FINANCEMENT ET COÛT DE CONSTRUCTION

Selon Volodymyr Kholocha, le directeur de la zone d'exclusion autour de la centrale de Tchernobyl, "le programme complet des travaux est actuellement évalué à 1 milliard 540 millions d'euros, dont 990 millions d'euros pour le seul sarcophage". Un fonds a été constitué en novembre 1997 à l'initiative du G7 (devenu G8 depuis) pour en assurer le financement. Il est géré par la Banque européenne pour la reconstruction et le développement (BERD).
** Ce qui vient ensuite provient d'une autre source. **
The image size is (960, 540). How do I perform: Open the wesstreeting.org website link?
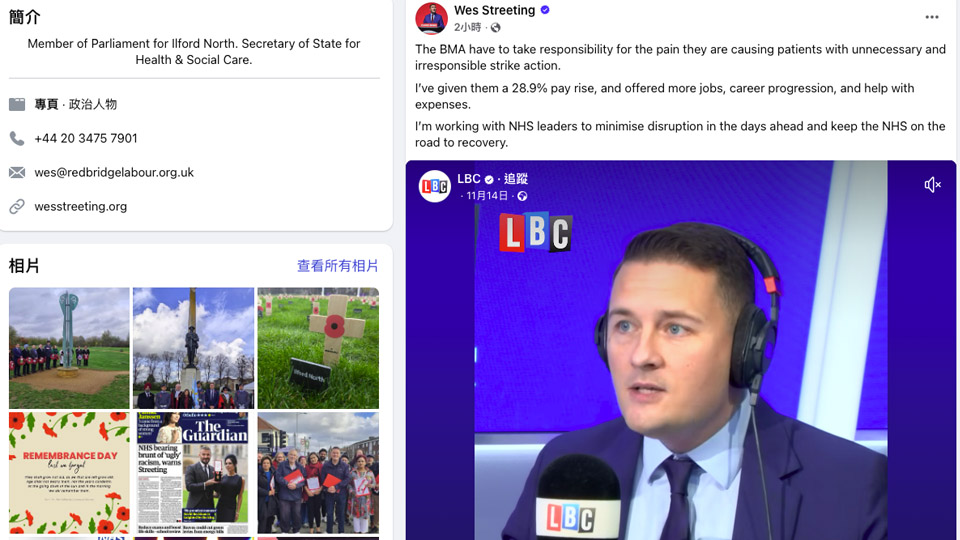point(81,206)
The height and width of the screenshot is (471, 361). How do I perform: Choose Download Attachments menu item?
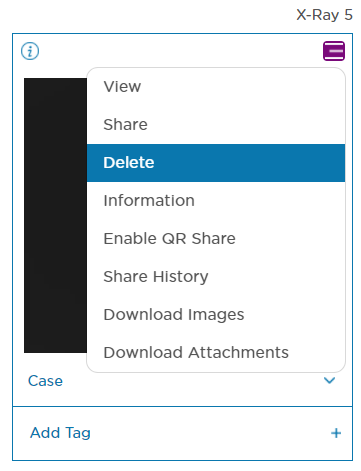click(216, 353)
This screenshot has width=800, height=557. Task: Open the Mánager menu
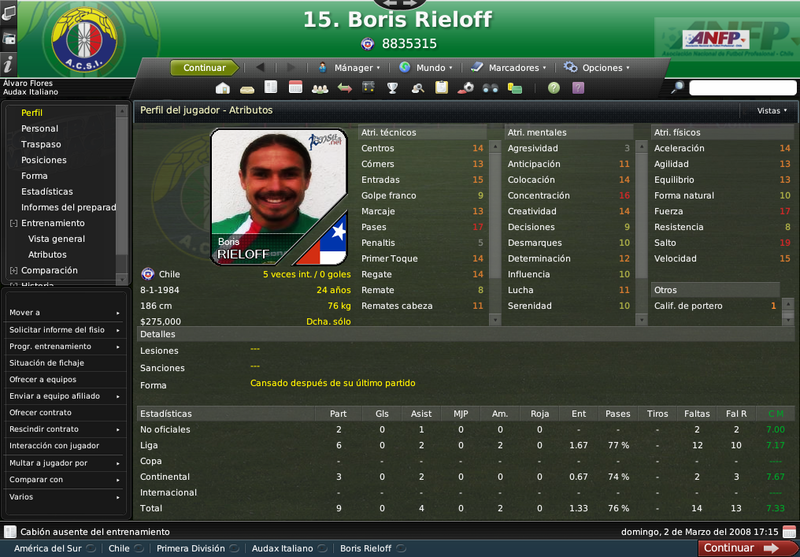pos(349,68)
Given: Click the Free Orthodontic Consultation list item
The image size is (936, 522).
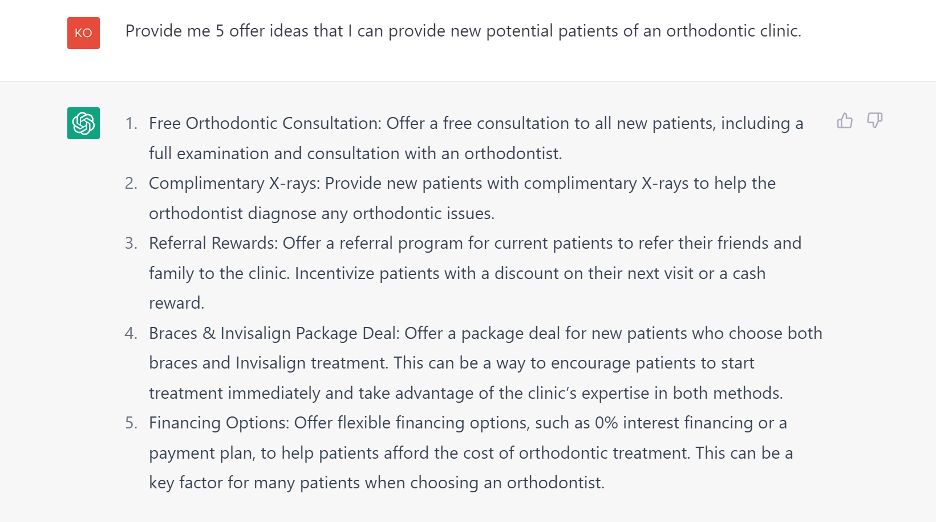Looking at the screenshot, I should coord(476,138).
Mardi, la conférence des donateurs pour Tchernobyl s'est engagée sur un financement à hauteur de 550 millions d'euros, sur un total de 740 millions d'euros nécessaires. Pour le moment, le Chernobyl Shelter Fund (CSF) est notamment abondé à plus de 26 % par l'Union européenne, à 19,6 % par les Etats-Unis, à 8,35 % par l'Allemagne. Le Royaume-Uni, l'Ukraine, le Japon, la France, le Canada ou encore l'Italie y participent également.

UN PROJET QUI A PRIS DU RETARD

Dès 1992, le nouvel Etat indépendant ukrainien songe à la réalisation d'un deuxième sarcophage. La vie politique agitée du pays ne va pas faciliter la concrétisation du projet. Finalement, en septembre 2007, le consortium Novarka, conduit par les sociétés françaises Vinci et Bouygues remporte l'appel d'offres et signe un contrat d'un montant de 430 millions d'euros pour la construction.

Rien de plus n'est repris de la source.